No cars are allowed on the island, so everyone cuts around by bike which gives the place a wonderfully serene and calm pace. The first day, we had a trial cycle to Basin cove which had the clearest water I have ever seen. Mum confessed to not having ridden her bike for the last year and so we tried to persuade her to get a three wheeler to help with the on and off aspect of cycling, but she was having none of it. She actually managed really well until the following day when we cycled to Little Salmon Bay. It was a long way and poor Mum must have been a bit tired because she overbalanced getting on her bike and fell on to the gravel. After picking her up, she went alright until the next hill when after walking up it, she tried to remount and fell off in to a bush. There are few things worse than seeing your Mum fall off a bike twice and knowing that she still has 5 km to cycle home! She is made of stern stuff though, and after we patched her up with plasters, she hopped back on and cycled all the way back to Thompson Bay.
The next day, both Mum and Occy decided they'd done enough cycling and opted for the bus tour of the island. Ned, Tom and I decided to spend the morning cycling to the very far end of the Island. Tom had heard that there was a secret seal colony down a dirt track and was keen to find it. The weather was lovely - warm and dry. We found the colony and watched the 20 or so seals playing in front of us. The water was a clear cobalt and there was a happy absence of the stench that often permeates these colonies. We sat on some rocks only a few metres above the sea and drank in the pristine view. Then we looked at the wave breaking off the end of the cape and understood why no one was surfing it.

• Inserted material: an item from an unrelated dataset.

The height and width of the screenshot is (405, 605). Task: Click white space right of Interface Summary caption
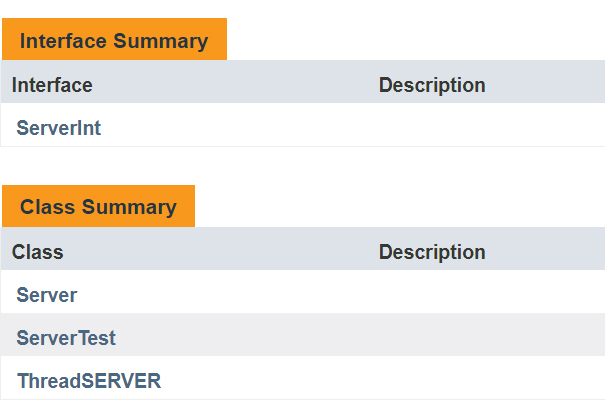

Rottnest pub was another highlight for us. We ate there twice - the first time on spec to try it out, the second because the food was so amazing the first time. I don't expect i will find better pork ribs anywhere else in a hurry- I can still taste their melting sweetness now. Yum!

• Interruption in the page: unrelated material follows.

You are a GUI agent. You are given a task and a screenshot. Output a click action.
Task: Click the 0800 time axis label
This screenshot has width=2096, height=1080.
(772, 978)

Overall, and I am writing this blog three months after our visit, Rottnest rates as one of my favourite places visited on this trip. Atmospherically, it felt like one of the Scilly Isles, only hot- as if you had slipped back to the 1940's but with better food. I think that it was purely the absence of cars that created this feeling and despite the irony that without cars we would never have traveled here in the first place, it made me wonder that perhaps we would all be a bit happier if they'd never been invented.